Exercise data –
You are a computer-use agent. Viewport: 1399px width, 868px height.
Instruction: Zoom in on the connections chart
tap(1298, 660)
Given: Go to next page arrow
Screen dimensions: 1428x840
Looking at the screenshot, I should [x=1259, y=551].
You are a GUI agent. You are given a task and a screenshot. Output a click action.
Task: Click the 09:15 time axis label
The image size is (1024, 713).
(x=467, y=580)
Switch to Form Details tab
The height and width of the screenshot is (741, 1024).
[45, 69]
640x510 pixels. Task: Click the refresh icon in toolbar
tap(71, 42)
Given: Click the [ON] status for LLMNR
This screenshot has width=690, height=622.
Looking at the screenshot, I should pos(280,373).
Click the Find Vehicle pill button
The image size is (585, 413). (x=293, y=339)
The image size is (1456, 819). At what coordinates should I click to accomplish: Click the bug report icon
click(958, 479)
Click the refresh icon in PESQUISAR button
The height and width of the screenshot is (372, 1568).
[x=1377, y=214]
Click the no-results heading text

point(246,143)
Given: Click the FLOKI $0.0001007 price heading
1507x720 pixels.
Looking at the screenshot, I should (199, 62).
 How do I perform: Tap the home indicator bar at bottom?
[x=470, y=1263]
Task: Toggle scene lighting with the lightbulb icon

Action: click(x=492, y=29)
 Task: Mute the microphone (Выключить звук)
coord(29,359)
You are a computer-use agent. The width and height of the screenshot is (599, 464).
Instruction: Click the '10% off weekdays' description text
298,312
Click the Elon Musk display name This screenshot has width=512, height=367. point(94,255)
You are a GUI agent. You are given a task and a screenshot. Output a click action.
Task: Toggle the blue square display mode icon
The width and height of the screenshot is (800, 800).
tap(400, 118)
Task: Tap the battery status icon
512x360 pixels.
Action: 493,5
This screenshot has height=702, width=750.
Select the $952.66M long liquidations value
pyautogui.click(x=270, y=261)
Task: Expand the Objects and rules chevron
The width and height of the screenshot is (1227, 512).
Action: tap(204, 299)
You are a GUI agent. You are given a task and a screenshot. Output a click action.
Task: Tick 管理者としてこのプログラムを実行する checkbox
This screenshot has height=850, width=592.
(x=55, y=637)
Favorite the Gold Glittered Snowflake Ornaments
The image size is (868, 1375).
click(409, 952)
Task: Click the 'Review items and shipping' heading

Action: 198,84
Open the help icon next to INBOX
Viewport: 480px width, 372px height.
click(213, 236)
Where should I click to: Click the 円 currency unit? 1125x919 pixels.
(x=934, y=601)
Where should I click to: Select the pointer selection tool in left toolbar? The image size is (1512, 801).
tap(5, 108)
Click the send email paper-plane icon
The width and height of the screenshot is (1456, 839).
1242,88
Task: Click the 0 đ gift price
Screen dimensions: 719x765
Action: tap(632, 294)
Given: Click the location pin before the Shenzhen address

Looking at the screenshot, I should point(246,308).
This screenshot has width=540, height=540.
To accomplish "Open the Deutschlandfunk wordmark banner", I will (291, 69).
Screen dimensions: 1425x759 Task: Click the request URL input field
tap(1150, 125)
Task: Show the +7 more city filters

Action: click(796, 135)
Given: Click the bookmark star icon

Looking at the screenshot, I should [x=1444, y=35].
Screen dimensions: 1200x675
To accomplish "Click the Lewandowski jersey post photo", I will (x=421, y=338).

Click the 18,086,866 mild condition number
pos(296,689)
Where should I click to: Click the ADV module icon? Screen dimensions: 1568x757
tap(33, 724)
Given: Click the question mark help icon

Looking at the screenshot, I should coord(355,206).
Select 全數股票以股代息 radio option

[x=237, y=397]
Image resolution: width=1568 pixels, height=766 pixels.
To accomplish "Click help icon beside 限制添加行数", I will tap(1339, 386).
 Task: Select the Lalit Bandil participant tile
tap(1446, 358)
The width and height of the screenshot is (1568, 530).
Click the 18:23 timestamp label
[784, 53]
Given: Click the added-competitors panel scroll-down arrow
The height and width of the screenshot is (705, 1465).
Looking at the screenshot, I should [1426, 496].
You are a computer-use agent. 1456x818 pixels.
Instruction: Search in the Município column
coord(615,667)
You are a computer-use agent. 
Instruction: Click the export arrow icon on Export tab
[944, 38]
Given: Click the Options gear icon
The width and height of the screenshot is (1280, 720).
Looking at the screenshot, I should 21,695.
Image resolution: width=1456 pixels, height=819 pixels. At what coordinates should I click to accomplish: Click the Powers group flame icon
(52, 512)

Stated goal – Reproduce every line of the material above without any alteration.

Answer to the problem –
You are a computer-use agent. Viewport: 1399px width, 868px height.
Instruction: Zoom in on the connections chart
tap(1298, 660)
Given: Go to next page arrow
Screen dimensions: 1428x840
Looking at the screenshot, I should [x=1259, y=551].
You are a GUI agent. You are given a task and a screenshot. Output a click action.
Task: Click the 09:15 time axis label
The image size is (1024, 713).
(x=467, y=580)
Switch to Form Details tab
The height and width of the screenshot is (741, 1024).
[45, 69]
640x510 pixels. Task: Click the refresh icon in toolbar
tap(71, 42)
Given: Click the [ON] status for LLMNR
This screenshot has width=690, height=622.
Looking at the screenshot, I should pos(280,373).
Click the Find Vehicle pill button
The image size is (585, 413). (x=293, y=339)
The image size is (1456, 819). At what coordinates should I click to accomplish: Click the bug report icon
click(958, 479)
Click the refresh icon in PESQUISAR button
The height and width of the screenshot is (372, 1568).
[x=1377, y=214]
Click the no-results heading text

point(246,143)
Given: Click the FLOKI $0.0001007 price heading
1507x720 pixels.
Looking at the screenshot, I should (199, 62).
 How do I perform: Tap the home indicator bar at bottom?
[x=470, y=1263]
Task: Toggle scene lighting with the lightbulb icon

Action: click(x=492, y=29)
 Task: Mute the microphone (Выключить звук)
coord(29,359)
You are a computer-use agent. The width and height of the screenshot is (599, 464).
Instruction: Click the '10% off weekdays' description text
298,312
Click the Elon Musk display name This screenshot has width=512, height=367. point(94,255)
You are a GUI agent. You are given a task and a screenshot. Output a click action.
Task: Toggle the blue square display mode icon
The width and height of the screenshot is (800, 800).
tap(400, 118)
Task: Tap the battery status icon
512x360 pixels.
Action: 493,5
This screenshot has height=702, width=750.
Select the $952.66M long liquidations value
pyautogui.click(x=270, y=261)
Task: Expand the Objects and rules chevron
The width and height of the screenshot is (1227, 512).
Action: tap(204, 299)
You are a GUI agent. You are given a task and a screenshot. Output a click action.
Task: Tick 管理者としてこのプログラムを実行する checkbox
This screenshot has height=850, width=592.
(x=55, y=637)
Favorite the Gold Glittered Snowflake Ornaments
The image size is (868, 1375).
click(409, 952)
Task: Click the 'Review items and shipping' heading

Action: 198,84
Open the help icon next to INBOX
Viewport: 480px width, 372px height.
click(213, 236)
Where should I click to: Click the 円 currency unit? 1125x919 pixels.
(x=934, y=601)
Where should I click to: Select the pointer selection tool in left toolbar? The image size is (1512, 801).
tap(5, 108)
Click the send email paper-plane icon
The width and height of the screenshot is (1456, 839).
1242,88
Task: Click the 0 đ gift price
Screen dimensions: 719x765
Action: tap(632, 294)
Given: Click the location pin before the Shenzhen address

Looking at the screenshot, I should point(246,308).
This screenshot has width=540, height=540.
To accomplish "Open the Deutschlandfunk wordmark banner", I will (291, 69).
Screen dimensions: 1425x759 Task: Click the request URL input field
tap(1150, 125)
Task: Show the +7 more city filters

Action: click(796, 135)
Given: Click the bookmark star icon

Looking at the screenshot, I should [x=1444, y=35].
Screen dimensions: 1200x675
To accomplish "Click the Lewandowski jersey post photo", I will (x=421, y=338).

Click the 18,086,866 mild condition number
pos(296,689)
Where should I click to: Click the ADV module icon? Screen dimensions: 1568x757
tap(33, 724)
Given: Click the question mark help icon

Looking at the screenshot, I should coord(355,206).
Select 全數股票以股代息 radio option

[x=237, y=397]
Image resolution: width=1568 pixels, height=766 pixels.
To accomplish "Click help icon beside 限制添加行数", I will tap(1339, 386).
 Task: Select the Lalit Bandil participant tile
tap(1446, 358)
The width and height of the screenshot is (1568, 530).
Click the 18:23 timestamp label
[784, 53]
Given: Click the added-competitors panel scroll-down arrow
The height and width of the screenshot is (705, 1465).
Looking at the screenshot, I should [1426, 496].
You are a computer-use agent. 1456x818 pixels.
Instruction: Search in the Município column
coord(615,667)
You are a computer-use agent. 
Instruction: Click the export arrow icon on Export tab
[944, 38]
Given: Click the Options gear icon
The width and height of the screenshot is (1280, 720).
Looking at the screenshot, I should 21,695.
Image resolution: width=1456 pixels, height=819 pixels. At what coordinates should I click to accomplish: Click the Powers group flame icon
(52, 512)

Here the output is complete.